* [Text segment]:

BEGIN

These seven key indicators highlight interference from the tobacco industry in Ethiopia.
Industry participation in policy development:
The Government of Ethiopia does not accept, support or endorse any offer for assistance by or in collaboration with the tobacco industry in setting or implementing public health policies relating to tobacco control. However, the agreement with Japan Tobacco International (JTI), majority shareholder of the National Tobacco Enterprise (NTE), during privatization allows commenting before any tobacco-related law is processed. Due to this, the tobacco industry was able to exert pressure on public health laws, particularly the recent excise tax law.
Ethiopia’s delegation to the WHO Framework Convention on Tobacco Control (FCTC) Conference of the Parties (COP) meetings and the National Tobacco Coordination Committee does not include any representatives from the tobacco industry.
Tobacco industry-related CSR activities:
Government officials do not endorse, accept or participate in tobacco-related CSR activities. However, in 2019, NTE, still part-owned by the government, participated in Go Green, the green legacy national environmental campaign scheme officially launched by Ethiopia’s Prime Minister.
Benefits given to the tobacco industry:
Government officials showed their strong support for the success of JTI in Ethiopia. The Ministry of Revenue and the Prime Minister’s Office have given a platinum recognition award to the NTE for being a loyal and high taxpayer.
State minister of the Ministry of Finance, Dr. Eyob Tekalegn, referred to the high illicit trade (above 40%) figure that was produced by the NTE as a reason not to impose the required amount of excise tax. This further showed the tobacco industry is using illicit trade as an excuse and was able to persuade the government and weaken tobacco taxation. As a result, a low excise tax has been imposed by newly legislated excise tax proclamation No 1186/2020.
Unnecessary interaction with the tobacco industry:
Proclamation 1112/2019 forbids the government from accepting any assistance from the tobacco industry on any enforcement activities or entering into any partnership with it. However, the Custom Commission, under the Ministry of Revenue, signed a Memorandum of Understanding with the NTE/JTI to fight illicit trade in June 2019. Using this advantage, the NTE is aggressively promoting its product in the eastern part of the country where illicit trade is assumed to be higher, using a display frame with a sign that depicts a list of NTE products, to fight contraband products. The government is inadvertently now involved in this promotion.

END

* [Supplied material]:

BEGIN

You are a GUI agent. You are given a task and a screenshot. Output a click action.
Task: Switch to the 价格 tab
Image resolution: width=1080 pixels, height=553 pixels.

END
BEGIN

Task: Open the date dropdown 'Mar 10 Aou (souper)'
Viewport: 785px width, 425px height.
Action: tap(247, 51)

END

* [Problems to solve]:
1. Answer these questions from the text on tobacco industry interference in Ethiopia:
(a) What allows Japan Tobacco International to comment before any tobacco-related law is processed?
(b) Which campaign did the National Tobacco Enterprise take part in during 2019?
(c) Which proclamation imposed the low excise tax?
2. Carry the text on tobacco industry interference in Ethiopia forward from its final sentence.

* [Solved tasks]:
1.
(a) The agreement made with Japan Tobacco International during the privatization of the National Tobacco Enterprise.
(b) Go Green, the green legacy national environmental campaign officially launched by Ethiopia's Prime Minister.
(c) Excise tax proclamation No 1186/2020.

2.
Procedure for transparency measures:
Article 51 of Proclamation 1112/2019 set out the procedure for all interaction between public officials and the NTE:
a. Interaction between any government branch responsible for the adoption of public health policy and the tobacco industry shall be limited to only those strictly necessary for effective regulation of the tobacco industry or tobacco products.
b. Any interaction made in accordance with sub-article (1) of this article, and whenever the tobacco industry contacts the government to initiate an interaction of any kind, the appropriate government officials shall ensure full transparency of the interaction and of the contact, and it shall be appropriately documented.
Avoiding conflicts of interest:
The underdevelopment of tobacco control directives that emanate from Proclamation 1112/2019 require that any affiliation to the tobacco industry by a member of the tobacco control board must be declared for purposes of determining any potential conflict of interest.
The Ethiopian government has a national tobacco control coordination committee that strives to realize the multi-sectoral response, under the auspice of the Ethiopian Food, Medicine and Healthcare Administration Control Authority (EFMHACA). The committee is comprised of potential stakeholders from different sectors with clear and defined roles and responsibilities. The involvement of these stakeholders is a critical milestone in institutionalizing and mainstreaming all tobacco control efforts in their respective institutions. Therefore, it shall set a code of conduct prescribing standards for any public officer, including service providers, contractors and consultants involved in setting or implementing public health policies for tobacco control.